An old woman was sipping on a glass of wine, while sitting on the patio with her husband, and she says, "I love you so much, I don't know how I could ever live without you." Her husband asks, "Is that you or the wine talking?" She replies, "It's me... talking to the wine."
Our teacher asked what my favorite animal was, and I said, "Fried chicken." She said I wasn't funny, but she couldn't have been right, because everyone else laughed. My parents told me to always tell the truth. I did. Fried chicken is my favorite animal. I told my dad what happened, and he said my teacher was probably a member of PETA. He said they love animals .......very much. I do, too. Especially chicken, pork and beef. Anyway, my teacher sent me to the principal's office. I told him what happened, and he laughed, too. Then he told me not to do it again. The next day in class my teacher asked me what my favorite live animal was. I told her it was chicken. She asked me why, so I told her it was because you could make them into fried chicken. She sent me back to the principal's office. He laughed, and told me not to do it again. I don't understand. My parents taught me to be honest, but my teacher doesn't like it when I am. Today, my teacher asked me to tell her what famous person I admired most. I told her, "Colonel Sanders." Guess where I am now . . . .

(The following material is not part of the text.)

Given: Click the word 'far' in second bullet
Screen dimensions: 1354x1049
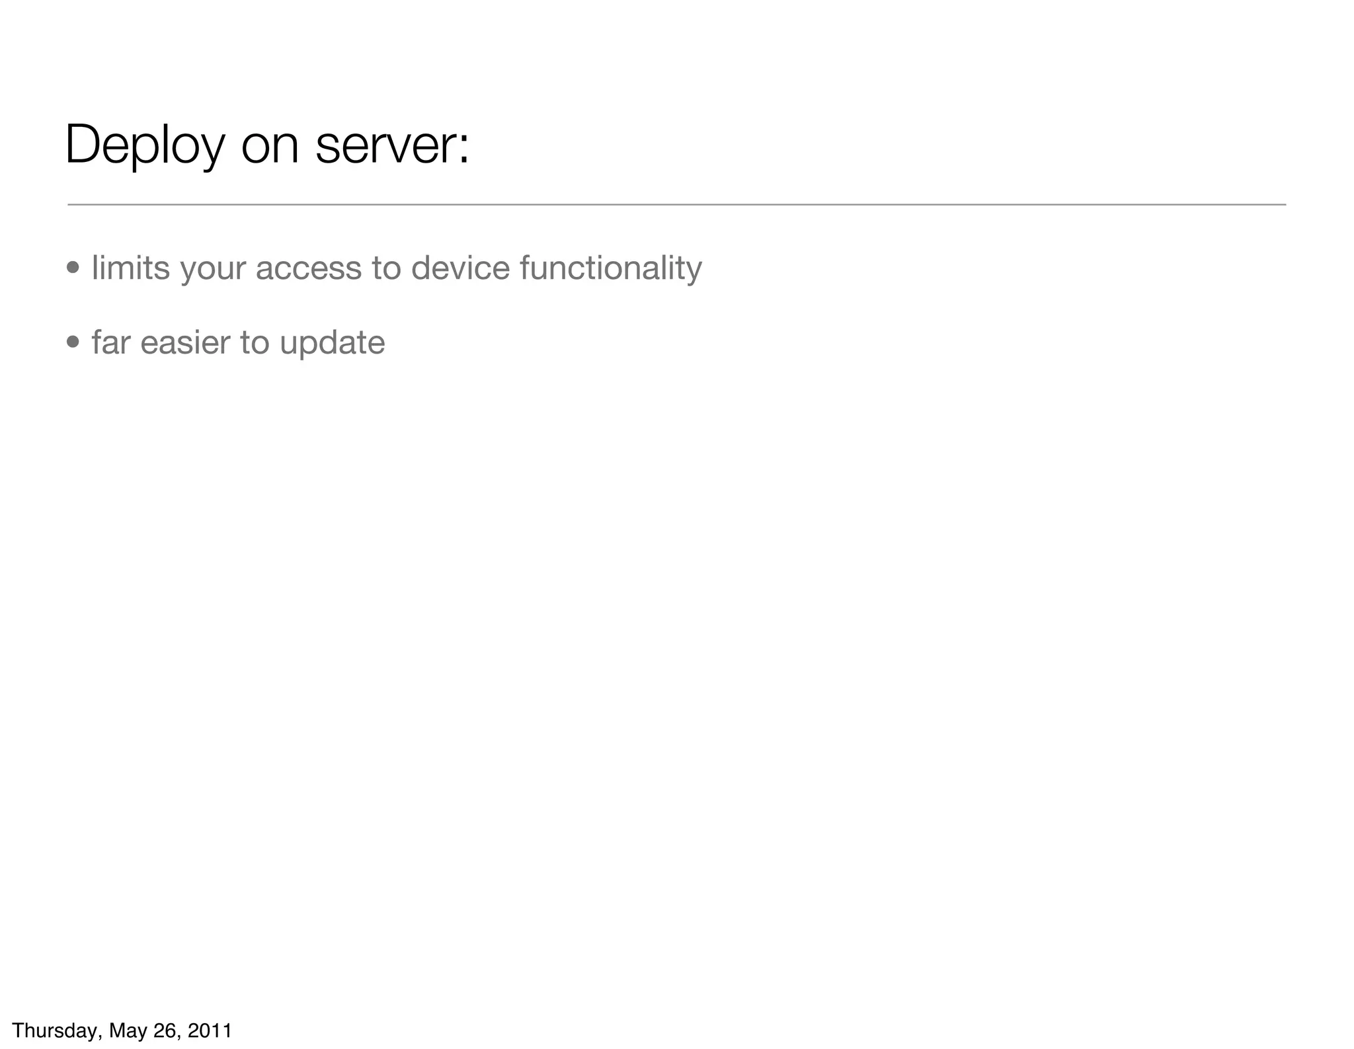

A man goes to a female dentist to have a tooth extracted. She pulls out a large syringe to give him an anesthesia shot. No way, no needles. I hate needles. The man exclaims, so she starts to hook up the nitrous oxide tank, and the man says I can't do the gas thing either. Just the thought of having a mask on my face suffocates me. The dentist then asks the patient if he has any objections to taking a pill. No, he says I'm fine with pills, so the lady dentist gives him two little blue pills, and he swallows them. What are those? Viagra tablets, she calmly replies. Well, I'm damned, said the man. I didn't know Viagra tablets worked as a painkiller. It doesn't, said by the dentist, but it will give you something to hold on to when I pull your tooth.